For Your Consideration: 1986 Immigration

Contributing Writer

Twenty-seven years have elapsed since Congress’s last action to resolve the Nation’s illegal immigration problem; the program was poorly designed and executed, as a result Congress is faced with the task of revisiting the immigration dilemma. It’s clear that many of our elected officials have either not learned from past mistakes, or that they are more than willing to repeat those mistakes for some ulterior motive that is not being presented to the electorate. There is a small portion of the populating that would suggest that the latter explanation is the most likely answer to explain the actions of Congress.
The Nation does not need to go through the farce of another legislative immigration control program that is going to give exactly the same results as the 1986 immigration legislation; our elected representatives are being disingenuous with the rhetoric that they are using to sell the programs that are being put forth to address the immigration problem.
One needs to look at what is creating the problems that the 1986 legislation failed to accomplish if the nation is going to solve this problem.
The first apparent failure is the lack of control over the means of ingress and egress, people continued to come into and leave the country through a variety of means, so all we did was acknowledge that the population in place at that time would be accepted as legal.
It would appear that there was never any attempt to control access to a variety of benefits that were available to our legal citizens as opposed to the people that we in this country, but not citizens.
The government has shown that it can be very prolific at creating legislation, but it inevitably fails when it comes to consistent oversight of the programs it has developed; this fact can be verified by viewing the headlines related to the wide range of problems that the Nation is facing today.
The first approach should be to ascertain the status of every individual within the nation’s borders, and to simultaneously provide any non-citizens with an identification card if they pass a criminal background check, if they fail the background check they should be deported, or jailed.

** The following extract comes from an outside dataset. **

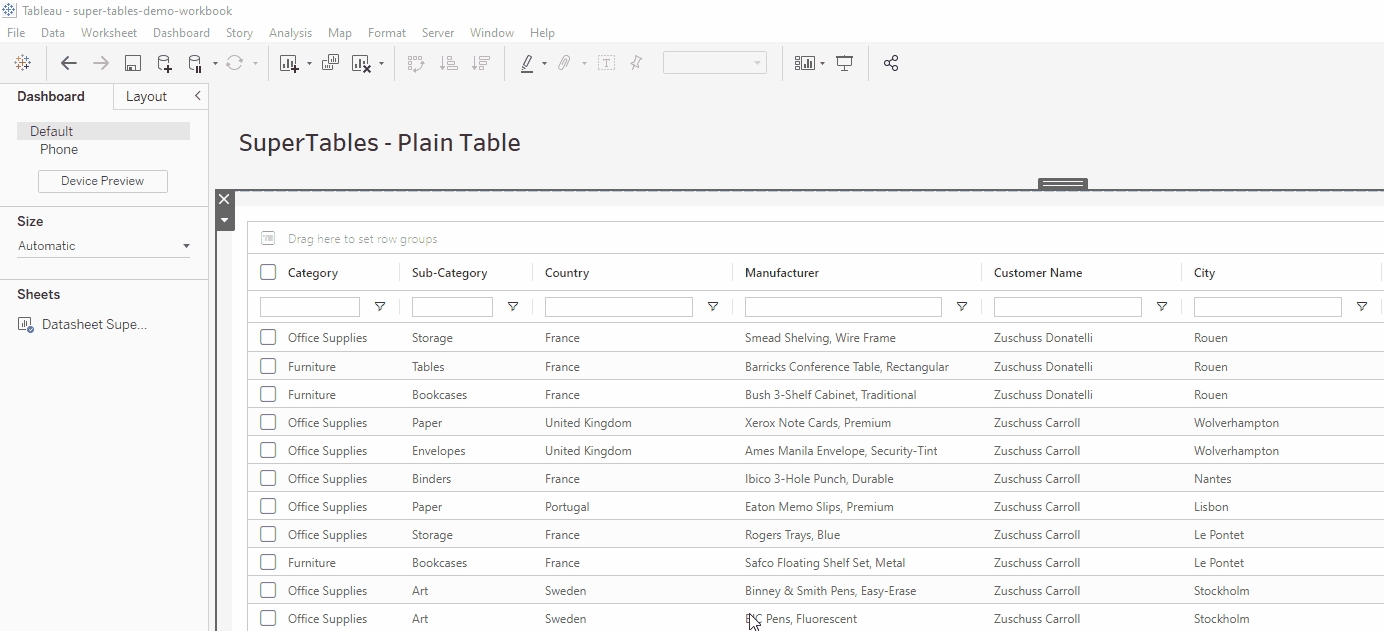Image resolution: width=1384 pixels, height=631 pixels.
Task: Check the Smead Shelving row checkbox
Action: [268, 338]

The identification card could contain information as to the program the individual is here under and any expiration date for participation in the program. Other information such as residence, job status, picture, and physical description of the individual should also be provided with the card.
The information that is collected should be maintained in an active file that is continually updated as new information comes in on the individual. There will be some people that will suggest that this is creating a police state, but just consider the information that is held by a variety of governmental agencies on the average citizen, the information that is collected on non-citizens will not come close to the information that is held on legal citizens.
For the transition of the immigration program to be effective it should be approached in logical stages that show an authentic goal attainment for each of the stages. The process should be designed to protect non-citizens from abuse, but also take into account any additional cost that their presence is putting on the legal citizens of the country. The origins of the non-citizens should have no bearing on their ability to remain in country, unless there are questions related to security, nationality quotas, or skill sets. It would be irresponsible not to take into consideration the nation’s ability to take on the additional population, given the state of the country’s economy. There are many other factors that need to be addressed and the probability of these factors being overlooked with the comprehensive plan being proposed by the Senate are very high. The Senate plan is neither conservative nor comprehensive. The Nation should not have to put up with a replay of the 1986 immigration legislation, and the rhetoric that is being used would suggest that this is what the nation is in for if the Senate program is accepted.